Breathing is what we do all the time without any regard on how exactly it works. Imagine, if you had to consciously inhale and exhale every time, you’d have make yourself breath faster if you run, or make yourself breath slower if you sleep. Conscious breath control 100% of the time is just impossible, it won’t be time to actually live! Although, conscious birthing or breathing exercises can be very beneficial for health.
I feel that it is important to open up further discussion and analysis of breathing exercises, alternate nostril breathing exercise in particular, because this exercise can be useful for anyone who experiences stress or want to feel more relaxed and even more happy.
Breathing, as well as heart beating, food digesting, cells dividing and many more process are all controlled by our autonomic nervous system: system that keeps us alive. Autonomic nervous system can be divided into tow parts: sympathetic and parasympathetic. Sympathetic nervous system usually associated with our “fight or flight response, it speeds up the heart and respirations in response to danger or stress. Parasympathetic nervous system acts the opposite way – slows down the heart, relaxes the muscles and puts us into “rest and digest” mode. Sympathetic and parasympathetic systems are complementary, for example, with each inhale the heart rate speeds up a tiny bit (sympathetic response) and each exhale the heart slows down a tiny bit (parasympathetic response).
Vagus nerve (or wandering nerve) is a largest nerve in the body and composes 80% of parasympathetic nervous system (Stern, E., 2019). Vagus originates in the brain stem’s areas that control breathing and digestion, emotion and communication and connects to almost all internal organs, including the heart and digestive system. In other words, vagus nerve connects and relaxation (parasympathetic response) and breathing.

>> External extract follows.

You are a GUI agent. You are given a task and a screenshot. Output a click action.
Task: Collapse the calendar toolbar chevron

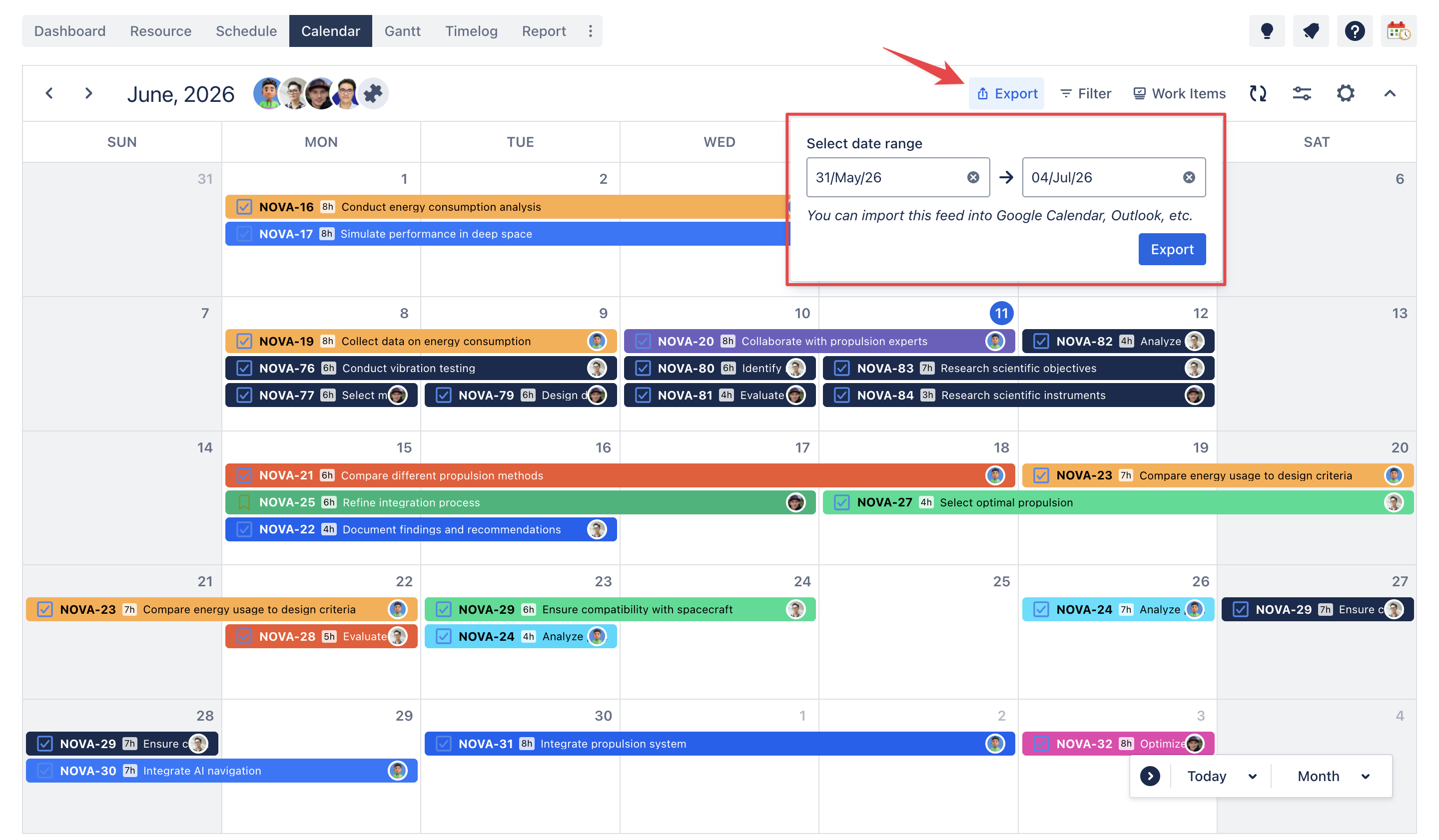[1390, 93]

Life is very stressful for many people. Constant stress in life tends to accumulate and leads to overdrive of sympathetic response and constant “fight or flight” mode. Sympathetic system in this situation suppresses the function of vagus nerve and weakens its ability to send information between internal organs, the heart and the brain (weak vagal tone, Stern, E., 2019). In the long term, the body is trying to compensate the weak vagal tone by activating inflammation response, elevating blood pressure, causing anxiety and various imbalances.
The human body has a tremendous potential for self-healing, but it happens in relaxed state (parasympathetic response). Hence, stress activates sympathetic response and hinders the ability of the body to self-regulate and self-heal. Therefore, practices which promote relaxation and support parasympathetic system help the body to overcome imbalances. One of the such practices is conscious birthing exercises.

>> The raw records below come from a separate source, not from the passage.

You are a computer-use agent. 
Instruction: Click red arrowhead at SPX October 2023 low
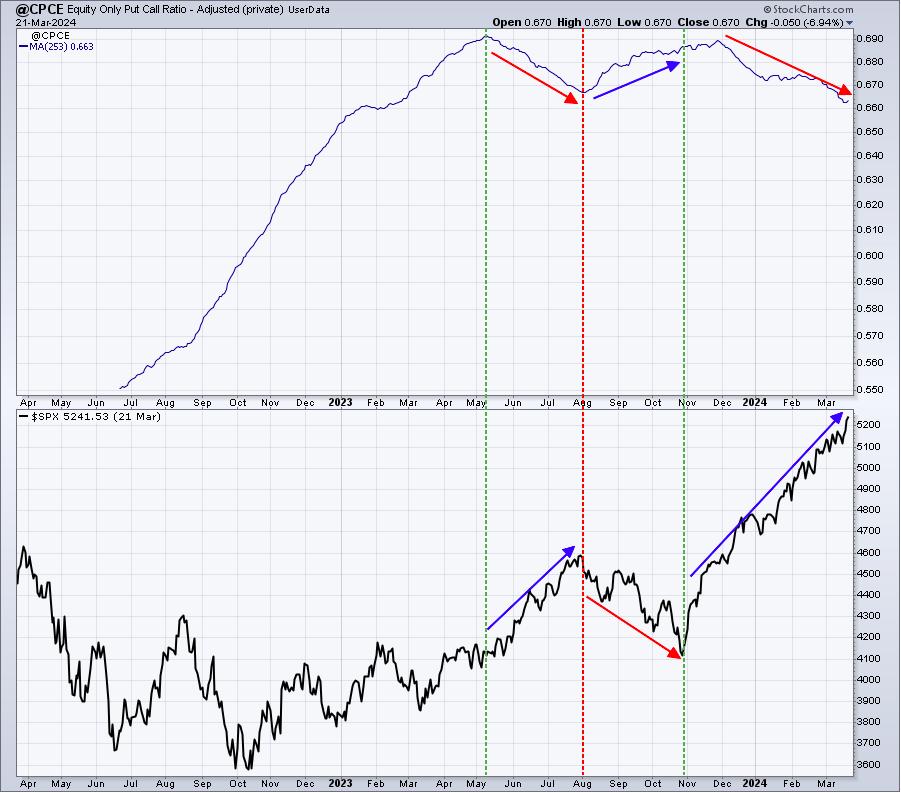[x=674, y=653]
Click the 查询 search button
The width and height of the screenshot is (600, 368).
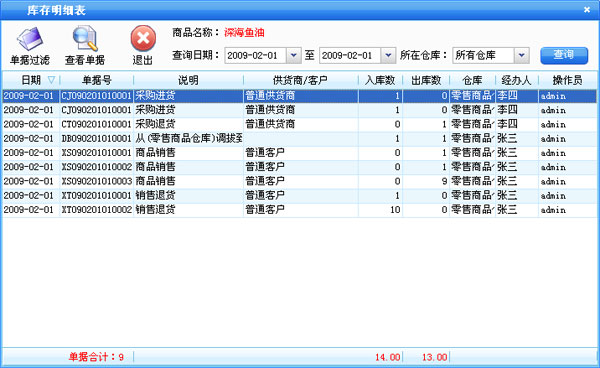pos(564,55)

Breathing pattern can be consciously controlled for some period of time. Slow equal inhales and exhales balance sympathetic and parasympathetic systems. From the yogic point of view, breathing is the vital energy (prana) and breathing exercises help the vital energy to flow smoothly throughout the body.
I’d like to explore why such a wonderful, almost miraculous, tool as breathing exercises is not so widely spread. It seems very ironic that with widespread popularity of yoga, practicing yoga postures (asanas) is more popular then breathing exercises (pranayama).
First of all, breathing exercise is seemingly simple. In our capitalistic society simple things are overlooked as not worthy attention. For example, taking an expensive pill might seem more productive then taking couple of breaths.
Second, breathing exercises require great regularity. They don’t give fast results. Regularity is the key to success. For example, it’s harder to practice breathing exercise every day for months to improve depression then just take an antidepressant. Although, in the long run, the breathing exercise give more stable results and don’t produce addiction.
Additionally, yoga and pranayama is often mistaken as a religious practice. True, that yoga is historically rooted in Indian religious tradition, but it does not apply any religious context to doing yoga or pranayama.
People need to be aware of this simple yet effective tool to promote health, reduce stress, feel more relaxed, increase the quality of life.